Another factor in the interpretation of Jesus that binds Banerjea and Upadhyaya is the authority they place on scripture, both in its Hindu and Christian form. Textual testimony is selectively taken to be the principal source of evidence in the interpretation of Jesus. This was again quite natural to the Brahmins-turned-Christians. The sense of privilege with which they accepted their responsibility to be vedic and vedantic scholars was transferred to the task of engaging the Bible. Moreover, the acceptance of the authority of the vedas is fairly well accepted as that which distinguishes an orthodox Hindu from other heterodox faiths, i.e., Buddhist and Jams. Thus, the weaving together of themes of the vedas with motif of the Bible becomes important to the reflections of the Brahmin self-conscious Hindu-Christian. However, in the working out of the historical Jesus the textual sources from the Bible are used quite selectively, which in turn may be quite influenced by the pre-understanding arising from the philosophy of the Hindu scriptures.
A significant critical comment, which is already implicit in the discussion, may be expanded upon in evaluating this nineteenth century interpretation of Jesus. Both Banerjea and Upadhyaya severely down play the human Jesus even as they inordinately accent the Divine Jesus. The emphasis on the Divine identity of Jesus was thought through in great detail and, as we have noted, was deciphered in terms of Christ’s relation to God. This was done by interpreting Jesus in his relatedness to the cosmic dimension of the Divine along the lines that were already disclosed through the Hindu scriptures.

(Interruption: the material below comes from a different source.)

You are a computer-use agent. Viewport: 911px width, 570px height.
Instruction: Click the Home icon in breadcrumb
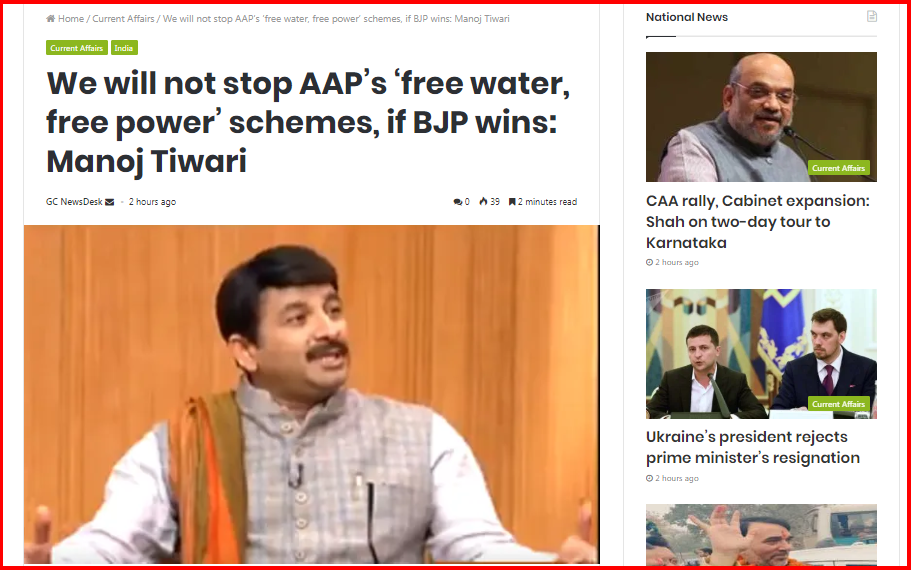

However, if Jesus’s human identity was to be extrapolated it had to be done in the manner by which we do it for most other historical persons: realizing that a human being is a social entity, he or she is defined within the web of one’s social and economic locatedness. This was as true of early Jews in Galilee as it was true of nineteenth century India and is true of contemporary India: ‘In Jesus’s world [just as in the Indian worldview], people were important because of who they were related to, or where they came from, not so much because of who they were in themselves’ (Witherington: 35). It is mainly because the concrete markers of human identity (various features of socioeconomic located-ness) were not interrogated by Banerjea and Upadhyaya that a grossly decontextualized and dehistoricized Jesus is assembled. Crossan’s observation regarding the concreteness of Jesus’s incarnation is relevant. He remarks, ‘Christians believe that Jesus is, according to John 1:14, the word made flesh, but seldom ask to what social and economic class [and caste] that flesh belonged’ (Crossan, 1994: 23). For Indians this aspect of human identity is of paramount importance. The scrupulous manner in which the caste and class status of various Indian Christian theologians are plainly discussed in most books is a case in point. It must have been the most obvious thing for Indian theologians to be conscious of social sign posts such as caste, lineage, class and family connectedness. And yet this aspect of the socioeconomic locatedness of Jesus is not part of the historical ‘fact’ that was meaningful to either Banerjea or Upadhyaya. Crossan’s research into the socioeconomic situatedness of the historical Jesus reveals a human Jesus within the locus of the web of concrete relationships. Employing recent findings in the field of cross-cultural anthropology, especially surrounding the ancient Mediterranean, he makes the following proposition (Ibid: 25):
If Jesus was a carpenter, therefore, he belonged to the Artisan class, that group pushed into the dangerous space between Peasant, Degradeds or Expendables. I emphasize that any decision on Jesus’ socioeconomic class must be made not in terms of Christian theology but of cross-cultural anthropology, not in terms of those interested in exalting Jesus but in terms of those not even thinking of his existence.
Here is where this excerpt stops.